The convoy stood into San Pedro Bay, Leyte, the following day, and remained at battle stations a greater part of the day to repel enemy aircraft which attempted to bomb the convoy. That night, the convoy and escorts reformed and departed for Humboldt Bay via the Palaus.

Upon arrival, James E. Craig received general maintenance and overhaul from destroyer tender through 10 December. She spent the remainder of the month escorting fleet tankers and practicing anti-aircraft and night torpedo firing drills at Padaido, Dutch East Indies, and Humboldt Bay. On 28 December, Escort Division 37 departed Humboldt Bay with a convoy of tankers and merchant ships bound for Leyte, where they arrived on 1 January 1945.

====Landings on Luzon====
The following day, James E. Craig stood out for Mindoro Island to join Task Group 77.2, ordered to support landing operations on northern Luzon. Enemy reconnaissance planes maintained close surveillance; and late afternoon on 4 January an enemy kamikaze penetrated defenses and struck , causing her to burst into flame. After the conflagration got out of hand, the escort carrier's commander ordered abandon ship. James E. Craig assisted in rescue operations and, later that evening, proceeded with other escorts and tankers to Mindoro.

Standing into Mangarin Bay the following morning, James E. Craig commenced picket and ASW operations, which continued through the day and into the night, as the convoy departed Mangarin to maneuver off Mindoro during darkness. Designed to prevent enemy attack at night, the night
maneuvers continued until the 10th, when the convoy remained at Mangarin Bay through the night.
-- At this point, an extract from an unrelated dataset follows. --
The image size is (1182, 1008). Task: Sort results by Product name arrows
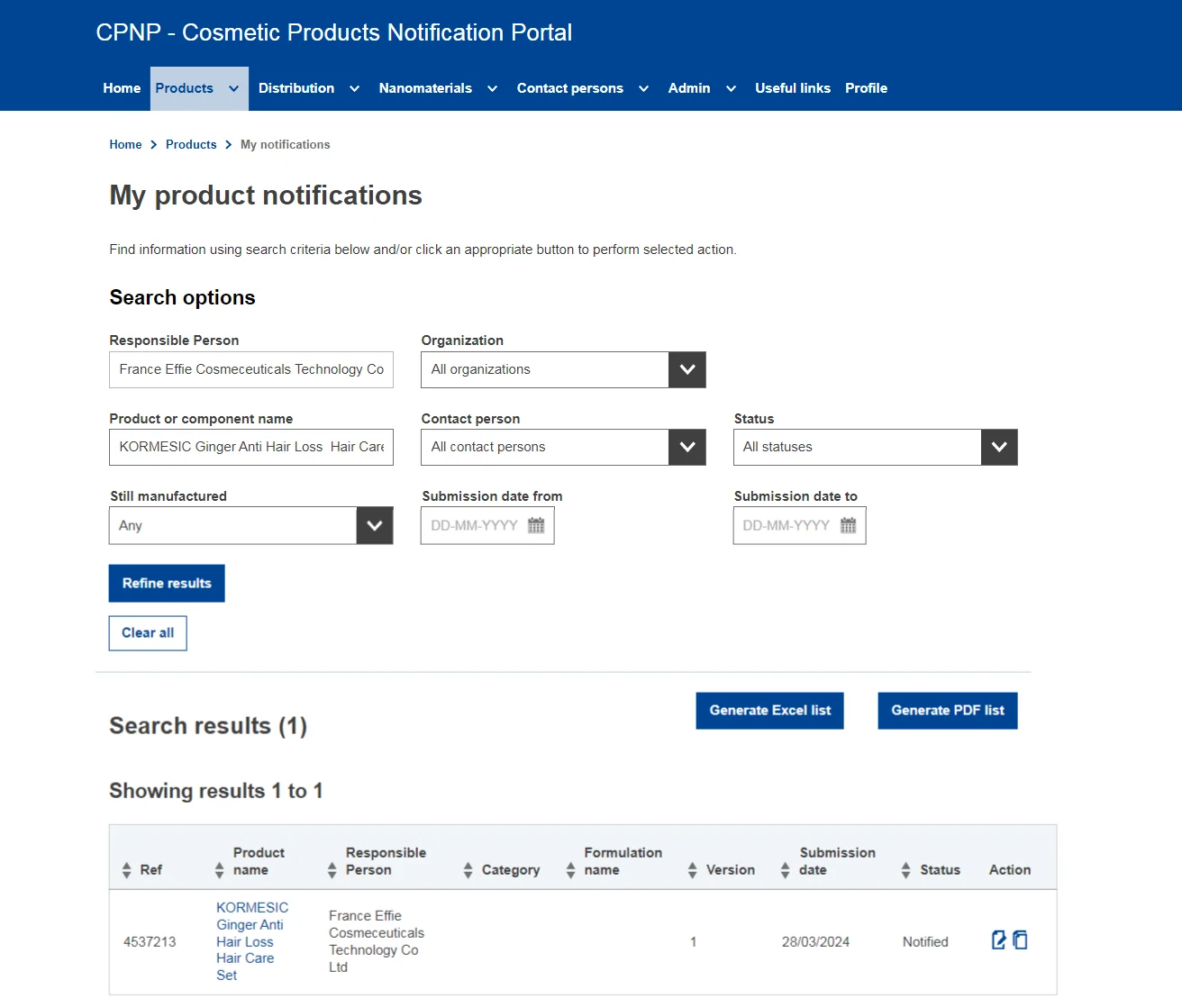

James E. Craig resumed ASW operations at the harbor entrance for several days until troublesome submarine detection equipment forced her to retire to Mangarin Harbor on 14 January. She commenced anti-aircraft patrol for ships in anchorage and on 5 February returned to San Pedro Bay, Leyte, for repairs, thence to Humboldt Bay, New Guinea, arriving on 2 March.

====Escort duties====
Getting underway the following day, she returned to San Pedro Bay via Kossol Roads, Palaus. Upon arriving Leyte on 10 March, James E. Craig prepared for continued escort duties between San Pedro Bay and Manila, Manus, Humboldt Bay, and Kossol Roads. From 14 March to 21 May, she operated almost continuously on escort duty, and on the 21st she departed Leyte for Lingayen Gulf. Standing into San Fernando Harbor four days later, she commenced anti-submarine and escort patrols along the coast of Luzon that continued to 13 August when she departed for Manila. Once at Manila, she resumed ASW operations to the 27th; then, as escort in company with Eichenberger, she convoyed tugs and tows en route Okinawa. An impending typhoon disrupted the convoy on 1 September; high seas and 70 kn winds scattered the ships and separated tugs from their tows. After the storm abated on 2 September, James E. Craig began search and rescue operations which continued to the 9th. Further typhoon warnings caused the ships to return to Subic Bay, Luzon, where the convoy anchored the following day.

===Decommissioning===
James E. Craig remained at Subic Bay until 1 October, when she steamed for the United States via Eniwetok and Pearl Harbor. She arrived San Diego on 5 November and decommissioned there on 2 July 1946. She was struck from the Navy List on 30 June 1968.

== Awards ==
James E. Craig received four battle stars for World War II service.